BRIEF » The word "badge": say how many lines of the data below contain it, and give the number alone.

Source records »
╭──
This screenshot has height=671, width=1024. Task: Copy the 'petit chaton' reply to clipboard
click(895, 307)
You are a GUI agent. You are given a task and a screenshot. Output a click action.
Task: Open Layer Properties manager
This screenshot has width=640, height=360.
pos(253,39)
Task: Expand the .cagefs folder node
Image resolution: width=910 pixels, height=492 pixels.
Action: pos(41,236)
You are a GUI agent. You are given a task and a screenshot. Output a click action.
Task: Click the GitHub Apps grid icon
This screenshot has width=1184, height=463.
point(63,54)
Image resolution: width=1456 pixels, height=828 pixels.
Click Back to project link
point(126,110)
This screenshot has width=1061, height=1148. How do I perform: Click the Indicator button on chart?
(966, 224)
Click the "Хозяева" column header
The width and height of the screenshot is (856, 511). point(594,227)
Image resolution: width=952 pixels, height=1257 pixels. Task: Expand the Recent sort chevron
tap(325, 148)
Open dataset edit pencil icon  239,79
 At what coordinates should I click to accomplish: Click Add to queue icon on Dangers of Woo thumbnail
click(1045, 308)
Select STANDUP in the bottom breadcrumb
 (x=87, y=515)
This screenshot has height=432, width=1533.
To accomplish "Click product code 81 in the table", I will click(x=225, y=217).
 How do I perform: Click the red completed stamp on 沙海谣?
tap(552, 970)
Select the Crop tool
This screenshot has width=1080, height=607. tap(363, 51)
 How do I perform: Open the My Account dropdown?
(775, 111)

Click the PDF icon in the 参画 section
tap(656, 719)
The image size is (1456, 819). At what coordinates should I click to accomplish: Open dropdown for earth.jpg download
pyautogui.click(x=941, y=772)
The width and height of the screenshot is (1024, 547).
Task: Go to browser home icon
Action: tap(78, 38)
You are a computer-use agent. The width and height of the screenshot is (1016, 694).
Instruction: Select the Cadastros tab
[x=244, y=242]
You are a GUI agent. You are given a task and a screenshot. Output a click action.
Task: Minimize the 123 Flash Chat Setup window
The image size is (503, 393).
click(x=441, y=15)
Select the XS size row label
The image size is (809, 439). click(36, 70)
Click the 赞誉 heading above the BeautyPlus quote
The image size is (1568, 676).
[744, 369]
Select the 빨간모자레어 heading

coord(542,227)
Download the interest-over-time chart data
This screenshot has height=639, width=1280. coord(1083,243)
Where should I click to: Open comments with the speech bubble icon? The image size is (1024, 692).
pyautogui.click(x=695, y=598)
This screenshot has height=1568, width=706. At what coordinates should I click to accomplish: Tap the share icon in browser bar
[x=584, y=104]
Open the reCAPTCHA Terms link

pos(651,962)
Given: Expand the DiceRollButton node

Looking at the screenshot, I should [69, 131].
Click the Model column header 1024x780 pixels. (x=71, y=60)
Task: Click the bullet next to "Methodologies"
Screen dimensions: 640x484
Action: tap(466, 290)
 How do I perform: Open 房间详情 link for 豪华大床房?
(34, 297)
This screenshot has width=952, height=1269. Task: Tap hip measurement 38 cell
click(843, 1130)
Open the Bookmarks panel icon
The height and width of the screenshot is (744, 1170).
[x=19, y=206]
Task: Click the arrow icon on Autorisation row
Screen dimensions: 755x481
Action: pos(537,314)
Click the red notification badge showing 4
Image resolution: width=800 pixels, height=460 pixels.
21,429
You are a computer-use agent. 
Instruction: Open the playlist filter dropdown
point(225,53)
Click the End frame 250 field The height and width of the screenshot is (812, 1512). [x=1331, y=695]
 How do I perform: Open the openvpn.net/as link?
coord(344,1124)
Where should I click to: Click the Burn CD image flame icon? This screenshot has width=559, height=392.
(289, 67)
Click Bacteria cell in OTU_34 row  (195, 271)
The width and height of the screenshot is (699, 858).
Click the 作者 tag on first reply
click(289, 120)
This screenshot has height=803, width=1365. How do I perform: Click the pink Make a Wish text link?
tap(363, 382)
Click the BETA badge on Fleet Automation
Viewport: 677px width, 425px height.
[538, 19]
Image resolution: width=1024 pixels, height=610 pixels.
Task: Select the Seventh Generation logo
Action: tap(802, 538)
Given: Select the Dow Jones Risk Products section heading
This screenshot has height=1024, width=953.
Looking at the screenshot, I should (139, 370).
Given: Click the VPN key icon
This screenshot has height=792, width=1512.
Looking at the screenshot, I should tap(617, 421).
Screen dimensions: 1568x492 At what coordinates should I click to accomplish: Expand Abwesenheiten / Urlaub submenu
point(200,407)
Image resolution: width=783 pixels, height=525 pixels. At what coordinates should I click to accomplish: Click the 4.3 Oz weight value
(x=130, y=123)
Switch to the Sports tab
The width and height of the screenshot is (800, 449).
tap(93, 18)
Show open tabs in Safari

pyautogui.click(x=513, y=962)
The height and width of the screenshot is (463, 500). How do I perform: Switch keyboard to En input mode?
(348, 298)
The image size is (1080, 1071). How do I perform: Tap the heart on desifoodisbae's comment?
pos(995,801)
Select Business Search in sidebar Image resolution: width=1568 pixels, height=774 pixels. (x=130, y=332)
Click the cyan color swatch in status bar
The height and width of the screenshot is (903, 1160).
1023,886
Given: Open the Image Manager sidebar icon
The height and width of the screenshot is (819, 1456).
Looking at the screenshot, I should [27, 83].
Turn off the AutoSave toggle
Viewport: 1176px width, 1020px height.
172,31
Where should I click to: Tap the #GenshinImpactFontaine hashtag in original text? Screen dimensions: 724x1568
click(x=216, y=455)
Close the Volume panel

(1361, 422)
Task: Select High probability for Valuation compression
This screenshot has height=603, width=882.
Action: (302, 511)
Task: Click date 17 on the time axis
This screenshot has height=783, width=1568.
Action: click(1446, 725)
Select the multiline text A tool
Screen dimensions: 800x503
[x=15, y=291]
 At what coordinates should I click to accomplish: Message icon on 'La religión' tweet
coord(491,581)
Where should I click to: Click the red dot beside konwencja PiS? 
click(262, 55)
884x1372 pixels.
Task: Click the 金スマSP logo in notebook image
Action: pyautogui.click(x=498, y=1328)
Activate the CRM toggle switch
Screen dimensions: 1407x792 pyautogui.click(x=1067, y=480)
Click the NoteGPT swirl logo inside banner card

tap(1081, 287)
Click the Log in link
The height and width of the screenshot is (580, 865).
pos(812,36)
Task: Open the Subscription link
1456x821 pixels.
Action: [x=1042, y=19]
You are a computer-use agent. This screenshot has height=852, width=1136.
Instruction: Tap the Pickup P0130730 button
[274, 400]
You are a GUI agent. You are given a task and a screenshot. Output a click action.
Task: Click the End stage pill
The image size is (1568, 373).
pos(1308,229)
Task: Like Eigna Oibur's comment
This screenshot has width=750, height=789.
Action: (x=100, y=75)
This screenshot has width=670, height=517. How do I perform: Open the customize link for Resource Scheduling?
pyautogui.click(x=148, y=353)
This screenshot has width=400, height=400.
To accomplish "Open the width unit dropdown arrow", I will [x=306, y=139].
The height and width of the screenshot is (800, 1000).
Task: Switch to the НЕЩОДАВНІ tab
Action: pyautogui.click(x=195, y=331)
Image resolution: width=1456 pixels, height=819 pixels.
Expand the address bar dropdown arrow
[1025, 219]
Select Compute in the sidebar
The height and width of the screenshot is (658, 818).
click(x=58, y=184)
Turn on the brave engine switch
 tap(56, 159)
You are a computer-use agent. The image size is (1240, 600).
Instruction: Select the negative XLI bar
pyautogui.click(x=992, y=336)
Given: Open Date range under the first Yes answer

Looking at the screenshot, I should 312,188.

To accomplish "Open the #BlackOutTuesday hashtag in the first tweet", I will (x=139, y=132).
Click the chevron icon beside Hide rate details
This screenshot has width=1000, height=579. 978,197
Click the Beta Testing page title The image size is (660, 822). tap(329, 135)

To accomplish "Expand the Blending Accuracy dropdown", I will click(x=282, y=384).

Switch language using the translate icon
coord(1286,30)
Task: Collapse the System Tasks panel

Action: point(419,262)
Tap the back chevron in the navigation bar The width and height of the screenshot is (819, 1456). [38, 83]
╰──
REPLY TO THE EXERCISE » 2